Start of SELECTED TEXT

Afraid to leave… afraid to stay

I’ve been reorganizing. As I did, I came across a good-bye letter from me to the pastor from March 2008. I didn’t actually leave until December 2009. I don’t remember what prompted me to write the letter; I’m fairly certain it had to do with two younger women falsely accusing me of some really weird things–so weird that when he started rebuking me I had no idea who even could have come up with such ludicrous statements. I’m pretty sure from the way the letter is worded that I figured I’d be kicked out, not that I was planning to just walk out. I also know that I should have left even before that.

Reading the note – a note that was mainly thanks and praise of them for all the “good things” like outreach and being used so much and being “allowed” to help – brought back a lot of memories. Memories of such fear and anxiety that I would physically start shaking so hard I could barely stand if I so much as got a text from the pastor or his wife. Memories of my stomach in knots and me afraid to run to the bathroom because he’d be angrier if he’d called me to stand in his two hour after service line of people he wanted to talk to or who wanted to talk to him and stuck his head out and saw that I wasn’t there, or saw me leave service for any reason, or… Afraid to go to the church for anything, never knowing when I’d get ‘called in’ or what I’d be in trouble for next, and afraid not to go because missing anything meant a step toward hell, no matter what the reason for missing.

End of SELECTED TEXT
Start of INFORMATION SUPPLIED

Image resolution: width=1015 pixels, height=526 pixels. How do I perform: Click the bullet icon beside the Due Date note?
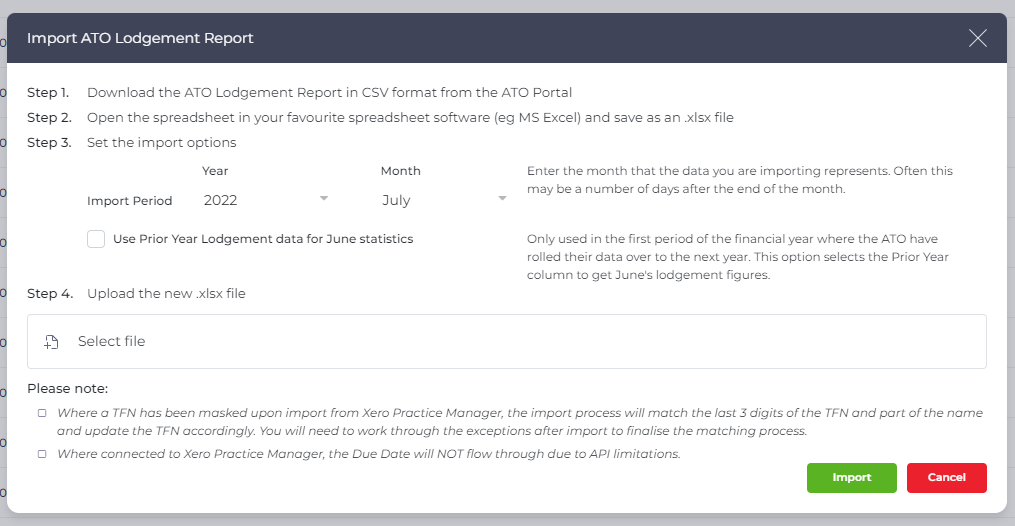point(42,454)
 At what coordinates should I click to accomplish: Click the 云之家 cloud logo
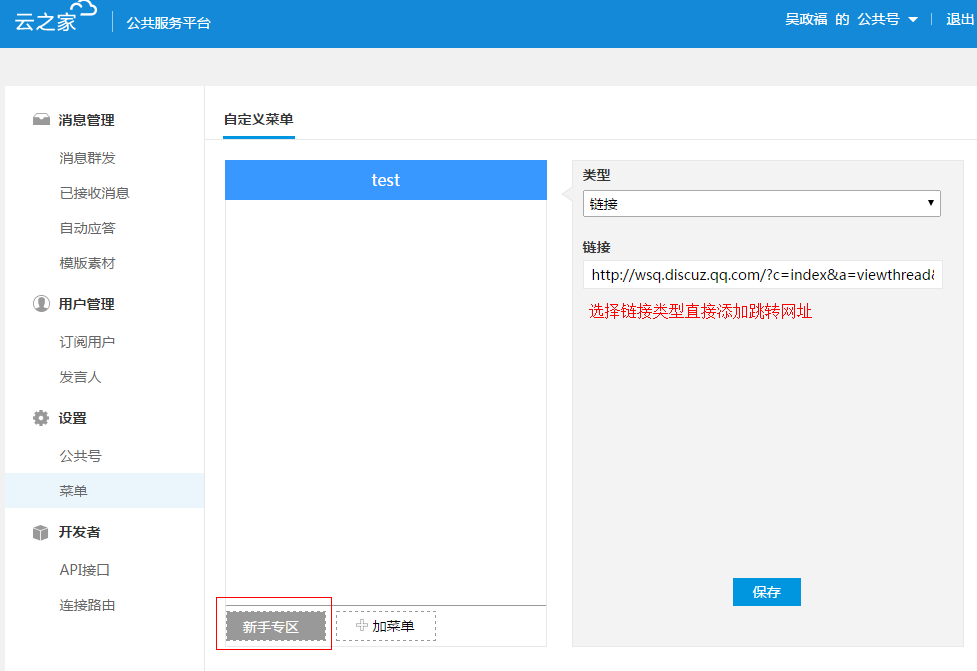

End of INFORMATION SUPPLIED

** TASK **
Reproduce a section of the reflection on the old good-bye letter to the pastor above. Begin with the words "I’ve been reorganizing." and end after the words "even before that.".

** ANSWER TO THE TASK **
I’ve been reorganizing. As I did, I came across a good-bye letter from me to the pastor from March 2008. I didn’t actually leave until December 2009. I don’t remember what prompted me to write the letter; I’m fairly certain it had to do with two younger women falsely accusing me of some really weird things–so weird that when he started rebuking me I had no idea who even could have come up with such ludicrous statements. I’m pretty sure from the way the letter is worded that I figured I’d be kicked out, not that I was planning to just walk out. I also know that I should have left even before that.